Saturday, 12 October 2013

An Idol in Israel (2)


The angel of the Lord appeared to [Gideon] and said to him, ‘The Lord is with you, O mighty man of valour’. And Gideon said to him, ‘Please, sir, if the Lord is with us, why then has all this happened to us? And where are all his wonderful deeds that our fathers recounted to us, saying, ‘Did not the Lord bring us up from Egypt? But now the Lord has forsaken us and given us into the hand of Midian.’

Judges 6:12-13

I infer from the above passage that Gideon was a moderately brave, humble but complacent young man. He seems humble because he hears the assurance, ‘the Lord is with you’, in the plural, referring to his community, and takes being called a ‘mighty man of valour’ as nothing more than courtesy. I have heard it said that the greeting was, in fact, mockery of the young man threshing wheat in secret; I think, however, it was genuine, if somewhat exaggerated, because what Gideon was doing was dangerous. He might have attracted the attention of the invaders, especially if a neighbour had reported him in hope of receiving a favour in return from their oppressors.

Gideon was complacent because, whether or not he had heard the prophet’s message that we reflected on yesterday, he had done nothing about the local shrine that his family looked after.

Idolatry often begins as the most subtle of distractions. It takes us unawares, luring us into something that seems, and may actually be, quite innocent in itself. With this in mind, I think we could usefully speculate on how the altar to Baal and the Asherah pole were set up in the first place.

Asherah was a female goddess of fertility and farmers placed poles in their fields to attract her favour. When the Israelites first conquered the Promised Land, they may have employed the local people who remained, who might have continued the routine of putting Asherah poles in the fields. Perhaps the Israelites were unable to distinguish between authentic agricultural practice and the paganism closely associated with it; worse, even, the Israelites themselves may have innocently copied the practice from their neighbours!

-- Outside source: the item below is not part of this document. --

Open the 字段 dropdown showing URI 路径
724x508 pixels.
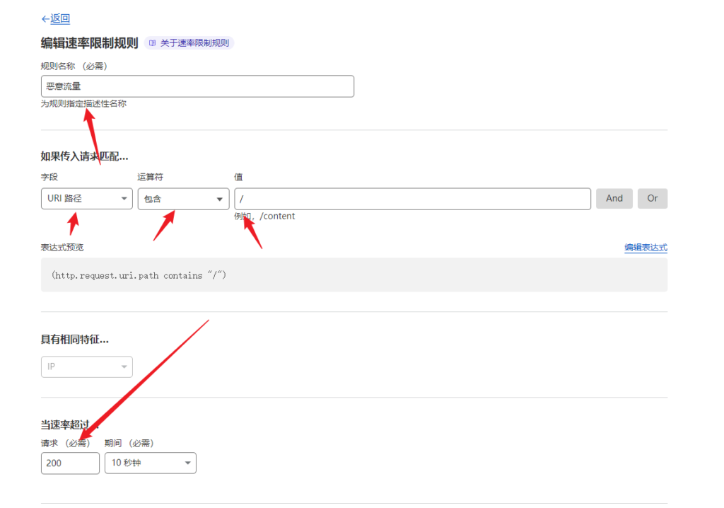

The altar to Baal may have been built by the conquered people and allowed by the Israelites in the belief they were responsible for what we would now call a pluralist society. Or the Israelites may have built it in the hope of appeasing the invaders.

I am speculating, obviously! But my point is that that whatever the Israelites did or permitted, and however noble they may have thought their motives, they were misguided, and one thing led to another, down into idolatry. Had they got to the point where they simply could not see their idolatry for what it was? Or were they just too frightened to act?

The prophet had reminded them not to fear idols. How afraid are we, today, of the idol ‘mammon’ – the influence that money has in our society? When we decide to set aside financial considerations and do what we think is right in a given situation, are we plagued by a host of 'what ifs'?